| From: | Masahiko Sawada <sawada(dot)mshk(at)gmail(dot)com> |
|---|---|
| To: | Sugamoto Shinya <shinya34892(at)gmail(dot)com> |
| Cc: | Kirill Reshke <reshkekirill(at)gmail(dot)com>, Nathan Bossart <nathandbossart(at)gmail(dot)com>, PostgreSQL Hackers <pgsql-hackers(at)postgresql(dot)org> |
| Subject: | Re: [PATCH] Add error hints for invalid COPY options |
| Date: | 2025-12-03 22:55:44 |
| Message-ID: | CAD21AoBC9O80OJchfyjnnxCZV-YfR-fDXyCKLNxdXdTNFYVk1Q@mail.gmail.com |
| Views: | Whole Thread | Raw Message | Download mbox | Resend email |
| Thread: | |
| Lists: | pgsql-hackers |
On Tue, Dec 2, 2025 at 3:42 AM Sugamoto Shinya <shinya34892(at)gmail(dot)com> wrote:
>
>
>
> On Sat, Nov 29, 2025 at 9:36 PM Sugamoto Shinya <shinya34892(at)gmail(dot)com> wrote:
>>
>>
>>
>> On Fri, Nov 28, 2025 at 2:59 AM Kirill Reshke <reshkekirill(at)gmail(dot)com> wrote:
>>>
>>> On Wed, 26 Nov 2025 at 11:55, Sugamoto Shinya <shinya34892(at)gmail(dot)com> wrote:
>>> >
>>> >
>>> >
>>> > 2025年11月25日(火) 6:50 Nathan Bossart <nathandbossart(at)gmail(dot)com>:
>>> >>
>>> >> On Mon, Nov 24, 2025 at 11:56:34AM -0800, Masahiko Sawada wrote:
>>> >> > On Sat, Nov 22, 2025 at 8:33 PM Sugamoto Shinya <shinya34892(at)gmail(dot)com> wrote:
>>> >> >> This follows the pattern already used elsewhere in PostgreSQL for providing
>>> >> >> helpful error hints to users.
>>> >> >
>>> >> > Given we have 15 COPY options now, it sounds like a reasonable idea.
>>> >> >
>>> >> > One concern about the patch is that when adding a new COPY option, we
>>> >> > could miss updating valid_copy_options list, resulting in providing a
>>> >> > wrong suggestion.

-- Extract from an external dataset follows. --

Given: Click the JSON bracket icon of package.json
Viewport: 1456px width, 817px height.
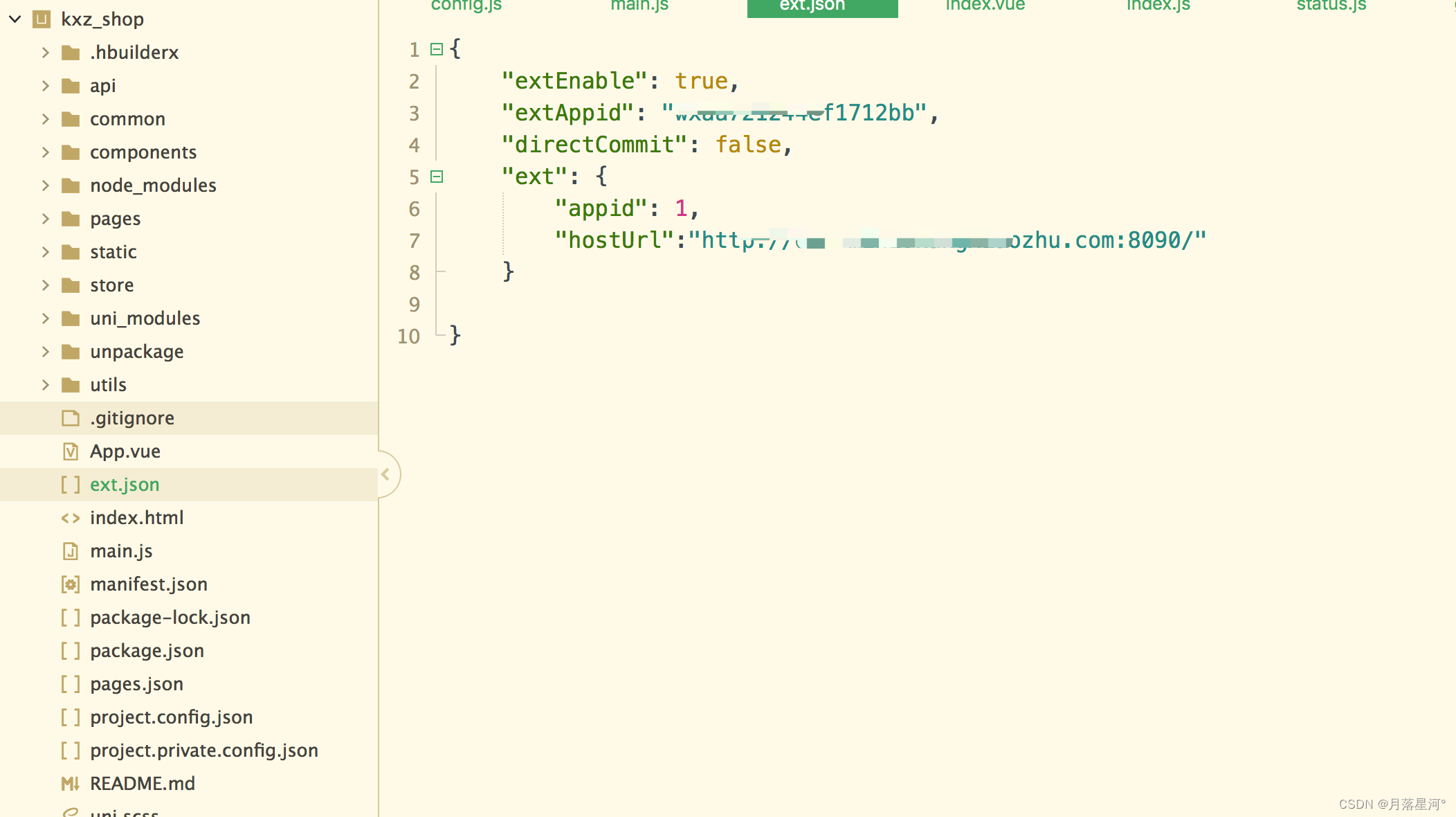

I think we can consider refactoring the COPY option
>>> >> > handling so that we check the given option is a valid name or not by
>>> >> > checking valid_copy_options array and then process the option value.
>>> >>
>>> >> +1. Ideally, folks wouldn't need to update a separate list when adding new
>>> >> options.
>>> >>
>>> >> >> Additionally, this patch corrects a misleading comment for the
>>> >> >> convert_selectively option. The comment stated it was "not-accessible-from-SQL",
>>> >> >> but actualy it has been accessible from SQL due to PostgreSQL's generic option parser.
>>> >> >> The updated comment clarifies that while technically accessible, it's intended for
>>> >> >> internal use and not recommended for end-user use due to potential data loss.
>>> >> >
>>> >> > Hmm, I'm not sure the proposed comment improves the clarification.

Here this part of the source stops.